### QUESTIONS TO ANSWER
- a) Reproduce the stretch of the letters from "A conversation with" through "out so soon.".
- b) Summarize the letters in three sentences.
- c) In the letters, what was Miles Kington's answer to the fear of being buried alive?

### TEXT PROVIDED
·····

A series of publications came out from the research in Roslin on cloning, led by Professor Wilmut, and, as usual for team research, all of these were multi-authored, with various first authors; these authorships required and had my approval as director.

None of the four signatories to the petition were members of the cloning team or of Professor Wilmut's research group: two were members of a completely different research group that was not recruited until 1999, well after the experiments that led to the cloning of Dolly and two years after the publication of the 1997 paper. The other two signatories were not research scientists and were in completely different areas of Roslin: one was a bioinformatician appointed well after the completion of the cloning project, and the other was the manager of the Roslin poultry farm. Therefore none of the four signatories' knowledge of the project, leading up to the cloning of Dolly, is first-hand or proximate.

Professor Grahame Bulfield

University of Edinburgh

MPs with second homes in London

Sir: John Hemming MP, who owns a house in Birmingham and two flats in London, thinks there is nothing wrong with paying an MP for living in a flat he owns (Letters, 12 February). Perhaps he should consider that the £23,000 of additional allowances MPs are pocketing is being paid for out of the taxes of people who cannot afford to own one house, let alone three.

Anthea Beaumont

Highworth, Wiltshire

Sir: John Hemming's disingenuousness in pleading the case for Additional Costs Allowance for MPs left me speechless. To argue that those MPs who live away from London need an allowance to aid them with accommodation nearer their main place of work is undoubtedly correct.

However, Mr Hemming justifies receiving the allowance on the grounds that were he not living in his London flat during parliamentary sessions he would enjoy the financial benefit of renting it out. That is to contend that the public purse is there to be milked to enable him to maintain a standard of living he might have had were he not an MP – which is surely preposterous.

Fred Litten

Croydon, Surrey

Sir: I don't think John Hemming MP is doing himself any favours. If he already has a flat in London surely he could save the taxpayer money and not claim anything?

I work for a public sector organisation. When I am away overnight on business I am entitled to claim precisely £25 if I stay at a relative's or friend's house. If I was staying in my own house (because I happen to have two) I would not be able to claim anything.

Jo Kennedy

Todmorden, West Yorkshire

A conversation with Miles Kington

Sir: Some years ago, out walking my dogs in Bath, I came across another dog-walker, a tall, still glamorously handsome man whom I thought I recognised. Feeling rather bold, I asked, "Are you Miles Kington?"

He seemed genuinely taken aback and said, "Good God! How did you know that?"

I explained that I remembered watching him in the dim past, playing with Instant Sunshine, and we fell into conversation. He was as unassuming and approachable as all his friends and acquaintances have since attested.

Now he has died and, oddly, the one discussion I can recall concerned our both being afraid of being buried alive. His solution? He was taking his mobile phone with him. I burst out laughing and agreed it was a good plan. It's just too sad that he got to try it out so soon.

·····

### EXCERPTED DATA
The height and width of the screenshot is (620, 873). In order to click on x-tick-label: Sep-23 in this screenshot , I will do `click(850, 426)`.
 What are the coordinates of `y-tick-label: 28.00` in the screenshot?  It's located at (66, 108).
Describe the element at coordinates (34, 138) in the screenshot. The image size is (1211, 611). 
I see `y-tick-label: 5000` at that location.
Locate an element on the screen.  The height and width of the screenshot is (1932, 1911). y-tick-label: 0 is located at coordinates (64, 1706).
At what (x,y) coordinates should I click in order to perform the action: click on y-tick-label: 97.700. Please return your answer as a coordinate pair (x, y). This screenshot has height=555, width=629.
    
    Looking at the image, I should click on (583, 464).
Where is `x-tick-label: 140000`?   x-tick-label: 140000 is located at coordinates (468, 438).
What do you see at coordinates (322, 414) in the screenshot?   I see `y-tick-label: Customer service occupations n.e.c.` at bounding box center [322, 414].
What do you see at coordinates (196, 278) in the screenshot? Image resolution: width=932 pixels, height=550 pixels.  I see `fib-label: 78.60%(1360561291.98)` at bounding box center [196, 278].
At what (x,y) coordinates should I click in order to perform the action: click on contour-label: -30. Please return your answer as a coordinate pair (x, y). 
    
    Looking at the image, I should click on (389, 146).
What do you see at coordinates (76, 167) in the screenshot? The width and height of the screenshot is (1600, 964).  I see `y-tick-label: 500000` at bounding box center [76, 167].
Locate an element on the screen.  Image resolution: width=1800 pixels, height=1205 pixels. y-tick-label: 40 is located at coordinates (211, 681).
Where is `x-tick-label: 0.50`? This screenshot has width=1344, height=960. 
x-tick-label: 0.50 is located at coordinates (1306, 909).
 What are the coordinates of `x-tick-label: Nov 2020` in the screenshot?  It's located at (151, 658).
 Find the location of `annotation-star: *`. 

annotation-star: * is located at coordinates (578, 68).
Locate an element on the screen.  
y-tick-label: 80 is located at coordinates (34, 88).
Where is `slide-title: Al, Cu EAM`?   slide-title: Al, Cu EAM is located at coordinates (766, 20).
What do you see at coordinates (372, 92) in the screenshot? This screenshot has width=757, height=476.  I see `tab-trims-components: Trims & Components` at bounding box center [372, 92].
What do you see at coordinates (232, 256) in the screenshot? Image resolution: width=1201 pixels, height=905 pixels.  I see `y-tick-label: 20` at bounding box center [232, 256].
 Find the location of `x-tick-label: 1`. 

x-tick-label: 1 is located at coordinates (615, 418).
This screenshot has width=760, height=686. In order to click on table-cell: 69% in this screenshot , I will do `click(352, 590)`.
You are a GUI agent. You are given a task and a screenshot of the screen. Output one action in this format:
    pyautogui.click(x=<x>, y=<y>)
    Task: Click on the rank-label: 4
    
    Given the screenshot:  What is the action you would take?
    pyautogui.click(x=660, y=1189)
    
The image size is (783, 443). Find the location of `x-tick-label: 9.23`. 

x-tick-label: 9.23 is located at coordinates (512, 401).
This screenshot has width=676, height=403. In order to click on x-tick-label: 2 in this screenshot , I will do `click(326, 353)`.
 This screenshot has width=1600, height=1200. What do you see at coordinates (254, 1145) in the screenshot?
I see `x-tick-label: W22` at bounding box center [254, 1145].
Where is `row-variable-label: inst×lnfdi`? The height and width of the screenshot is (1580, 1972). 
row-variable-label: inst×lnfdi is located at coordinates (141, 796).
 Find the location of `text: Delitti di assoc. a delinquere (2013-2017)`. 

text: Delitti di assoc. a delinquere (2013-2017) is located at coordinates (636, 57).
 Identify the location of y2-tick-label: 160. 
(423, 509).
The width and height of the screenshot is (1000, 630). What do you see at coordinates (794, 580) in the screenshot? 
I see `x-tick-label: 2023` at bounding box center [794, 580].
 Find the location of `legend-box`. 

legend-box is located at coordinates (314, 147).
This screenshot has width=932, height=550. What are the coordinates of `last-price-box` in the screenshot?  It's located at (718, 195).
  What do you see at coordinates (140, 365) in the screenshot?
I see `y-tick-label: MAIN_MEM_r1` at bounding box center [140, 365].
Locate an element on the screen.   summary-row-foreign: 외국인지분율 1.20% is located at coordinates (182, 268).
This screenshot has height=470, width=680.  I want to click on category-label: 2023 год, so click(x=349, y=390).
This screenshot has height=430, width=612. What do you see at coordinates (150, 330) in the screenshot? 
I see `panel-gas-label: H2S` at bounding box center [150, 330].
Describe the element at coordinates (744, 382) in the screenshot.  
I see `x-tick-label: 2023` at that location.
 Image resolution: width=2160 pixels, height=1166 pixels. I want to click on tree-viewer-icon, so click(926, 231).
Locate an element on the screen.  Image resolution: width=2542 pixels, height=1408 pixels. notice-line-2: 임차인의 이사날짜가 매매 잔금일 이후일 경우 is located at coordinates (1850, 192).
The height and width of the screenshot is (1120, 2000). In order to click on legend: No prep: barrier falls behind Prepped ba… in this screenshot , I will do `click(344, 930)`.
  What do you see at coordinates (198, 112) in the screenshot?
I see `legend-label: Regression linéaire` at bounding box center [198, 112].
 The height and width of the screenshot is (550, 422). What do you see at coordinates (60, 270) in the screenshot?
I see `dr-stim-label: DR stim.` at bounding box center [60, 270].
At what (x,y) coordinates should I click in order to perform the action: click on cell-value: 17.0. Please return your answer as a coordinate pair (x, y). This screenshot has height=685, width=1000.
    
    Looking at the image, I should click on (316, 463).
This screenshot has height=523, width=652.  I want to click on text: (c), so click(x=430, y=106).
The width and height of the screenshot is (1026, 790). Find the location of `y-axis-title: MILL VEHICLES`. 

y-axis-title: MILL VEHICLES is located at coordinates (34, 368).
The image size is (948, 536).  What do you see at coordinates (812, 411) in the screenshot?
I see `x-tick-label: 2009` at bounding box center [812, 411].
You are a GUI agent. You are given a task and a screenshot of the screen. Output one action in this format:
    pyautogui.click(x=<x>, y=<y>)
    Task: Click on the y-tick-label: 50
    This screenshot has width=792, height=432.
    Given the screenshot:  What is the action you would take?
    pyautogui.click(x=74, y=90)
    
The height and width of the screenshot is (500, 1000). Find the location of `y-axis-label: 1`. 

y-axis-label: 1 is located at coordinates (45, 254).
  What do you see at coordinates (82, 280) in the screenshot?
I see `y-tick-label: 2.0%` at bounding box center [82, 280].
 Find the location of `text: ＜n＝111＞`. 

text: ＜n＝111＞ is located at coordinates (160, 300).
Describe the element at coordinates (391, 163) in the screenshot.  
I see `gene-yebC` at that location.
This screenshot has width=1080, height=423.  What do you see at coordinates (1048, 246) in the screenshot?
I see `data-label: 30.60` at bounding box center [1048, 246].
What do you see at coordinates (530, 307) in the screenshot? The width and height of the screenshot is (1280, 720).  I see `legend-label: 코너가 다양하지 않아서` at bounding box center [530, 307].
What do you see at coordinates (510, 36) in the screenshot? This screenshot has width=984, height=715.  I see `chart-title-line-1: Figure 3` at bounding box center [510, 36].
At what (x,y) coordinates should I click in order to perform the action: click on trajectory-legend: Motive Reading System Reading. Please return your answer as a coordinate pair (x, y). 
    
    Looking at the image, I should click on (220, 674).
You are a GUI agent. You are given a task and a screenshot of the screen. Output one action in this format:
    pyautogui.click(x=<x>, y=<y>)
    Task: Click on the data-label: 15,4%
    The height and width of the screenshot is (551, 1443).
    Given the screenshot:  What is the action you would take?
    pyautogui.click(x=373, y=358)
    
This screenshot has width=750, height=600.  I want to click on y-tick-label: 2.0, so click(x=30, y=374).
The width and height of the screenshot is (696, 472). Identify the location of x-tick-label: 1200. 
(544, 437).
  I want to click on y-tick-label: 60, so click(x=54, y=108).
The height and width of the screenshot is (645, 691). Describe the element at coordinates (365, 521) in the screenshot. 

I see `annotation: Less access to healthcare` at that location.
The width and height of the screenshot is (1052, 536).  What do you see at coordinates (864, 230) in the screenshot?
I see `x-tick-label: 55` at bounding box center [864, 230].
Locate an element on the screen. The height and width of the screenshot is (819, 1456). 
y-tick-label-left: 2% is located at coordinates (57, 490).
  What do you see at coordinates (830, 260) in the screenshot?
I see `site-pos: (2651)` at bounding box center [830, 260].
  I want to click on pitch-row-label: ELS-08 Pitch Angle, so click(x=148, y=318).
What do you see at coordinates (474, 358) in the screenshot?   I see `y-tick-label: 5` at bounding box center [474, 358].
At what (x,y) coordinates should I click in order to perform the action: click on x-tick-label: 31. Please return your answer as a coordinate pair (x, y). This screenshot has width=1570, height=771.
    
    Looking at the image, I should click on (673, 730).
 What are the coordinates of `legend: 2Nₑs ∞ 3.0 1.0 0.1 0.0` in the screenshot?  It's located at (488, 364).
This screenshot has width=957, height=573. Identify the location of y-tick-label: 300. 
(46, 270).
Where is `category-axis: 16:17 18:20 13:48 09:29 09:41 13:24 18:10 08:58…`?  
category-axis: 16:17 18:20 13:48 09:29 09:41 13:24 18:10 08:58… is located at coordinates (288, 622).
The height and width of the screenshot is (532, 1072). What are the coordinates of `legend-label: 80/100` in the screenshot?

·····

### COMPLETED EXERCISE
- a)
A conversation with Miles Kington

Sir: Some years ago, out walking my dogs in Bath, I came across another dog-walker, a tall, still glamorously handsome man whom I thought I recognised. Feeling rather bold, I asked, "Are you Miles Kington?"

He seemed genuinely taken aback and said, "Good God! How did you know that?"

I explained that I remembered watching him in the dim past, playing with Instant Sunshine, and we fell into conversation. He was as unassuming and approachable as all his friends and acquaintances have since attested.

Now he has died and, oddly, the one discussion I can recall concerned our both being afraid of being buried alive. His solution? He was taking his mobile phone with him. I burst out laughing and agreed it was a good plan. It's just too sad that he got to try it out so soon.

- b) Professor Grahame Bulfield writes that none of the four signatories to the petition were members of the cloning team or Professor Wilmut's research group, so none of them had first-hand knowledge of the project leading to Dolly. Three readers criticize John Hemming MP for defending the Additional Costs Allowance paid to MPs for living in London flats they own, objecting that taxpayers' money pays for it. Another reader recalls meeting Miles Kington while walking dogs in Bath and talking with him about their shared fear of being buried alive.

- c) He was taking his mobile phone with him.